There are monsters in this world, but the God who is Father, Son, and Holy Spirit is not one of them.

Yes, Virginia, there are monsters. We have an imagination for monsters because we know of their existence. Venomous and vicious beasts were a daily peril for our earliest ancestors. Volcanoes and tsunamis can swallow whole cities. Hurricanes and tornados roar from the heavens, leaving hell in their wake. Epidemics of disease are lethal predators taking their pitiless toll. Worst of all, there are monstrosities of men — conquerors and warlords, tyrants and despots — galloping across history like ringwraiths bringing conquest, war, famine, and death. We can imagine monsters because we have met them.

But the living God is not one of them. Not the God who Jesus called Abba.

Oh, the gods are monstrous, of course they are. They are mercurial and merciless, petty and vengeful. They have to be mollified by a virgin flung into a volcano or a victim sacrificed on a stone altar. They always demand a violent and bloody appeasement…or else! But we know about these gods now, we know what they really are. They are personifications of those beasts and disasters and epidemics and wars and tyrants that frighten us so. They are deified projections of our own rage and fear. They are the desperate attempt to deal with our own sin, suffering, and shame.
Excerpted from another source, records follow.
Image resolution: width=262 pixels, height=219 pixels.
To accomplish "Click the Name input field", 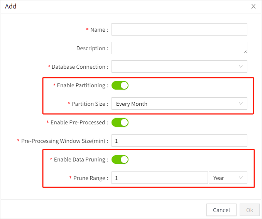I will (179, 29).
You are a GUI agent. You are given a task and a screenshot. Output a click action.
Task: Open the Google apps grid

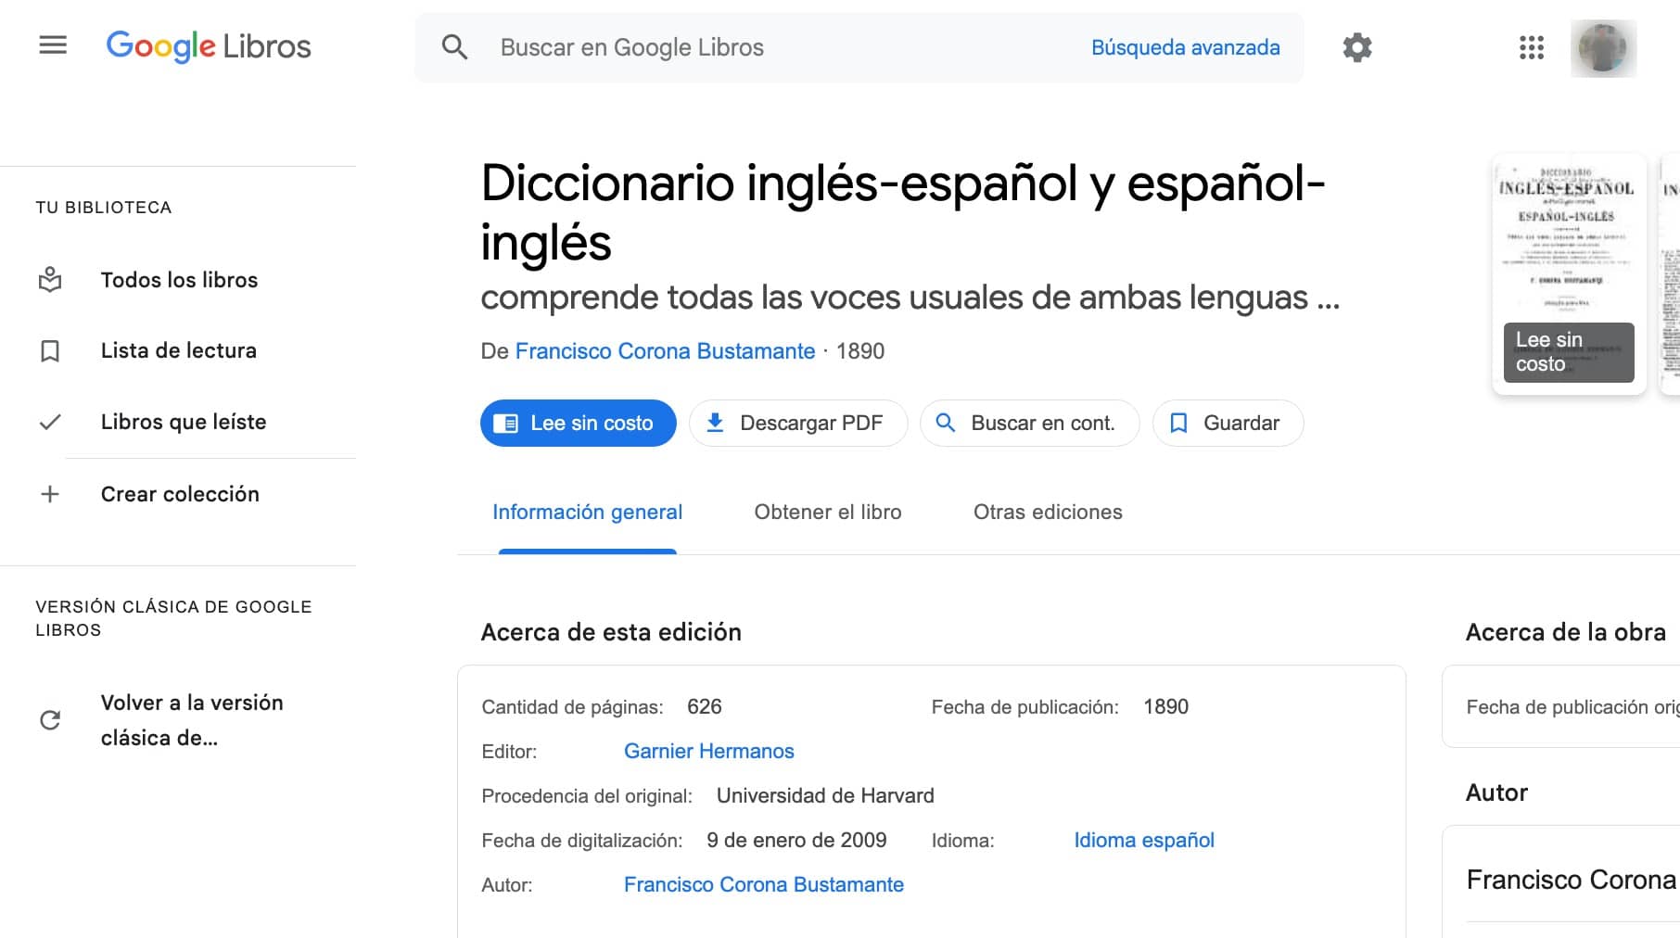pyautogui.click(x=1532, y=47)
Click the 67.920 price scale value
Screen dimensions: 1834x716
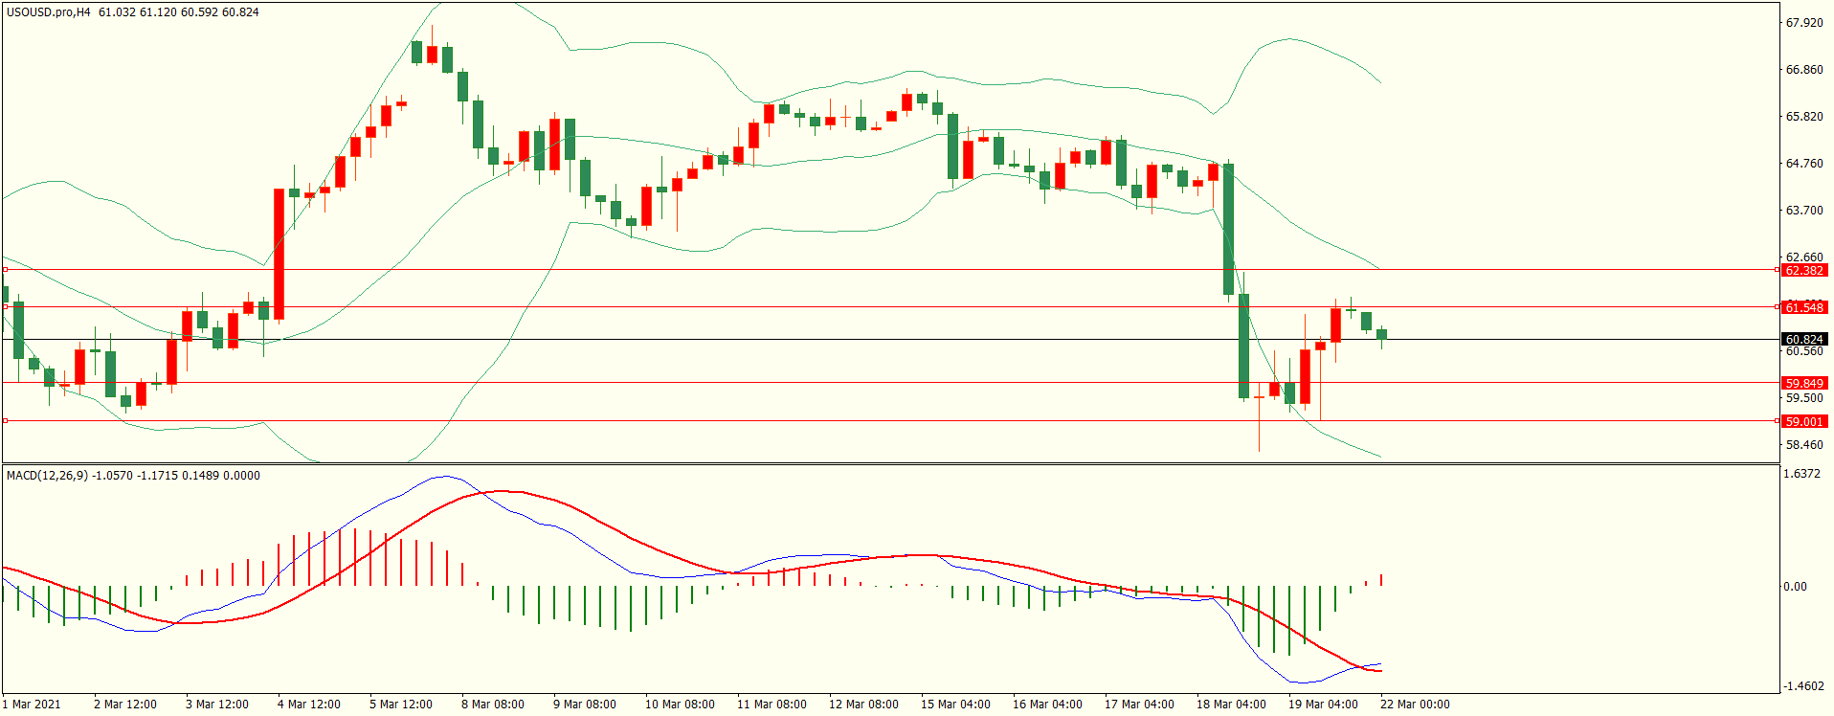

The good news is that the God revealed in Christ does not belong to the category of Mars and Moloch, of Ares and Zeus. These are the false gods of our frightened and shame-laden imaginations. The Creator God, the One True God, is not vengeful and retributive like those gods of the primitive pantheon. In his triumph Jesus put these petty and vindictive gods out of business. It’s only their fading ghosts that haunt us today.

In the dread of night we may be tempted to think that the true God shares the fearsome attributes of the vanquished monster gods. In our horror we imagine how Scripture confirms our nightmares. In our terror we may use the Bible as a pallet to paint a macabre and monstrous image of God. But then the day dawns and we hear Jesus say, “It is I. Be not afraid.” (John 6:20) With the dayspring of Christ the terrors of night fade away. Jesus is perfect theology. And Jesus saves us from our primeval nightmares about the divine. The hands of God are not hurling thunderbolts. The hands of God have scars — they were nailed to a tree as he forgave monstrous evil.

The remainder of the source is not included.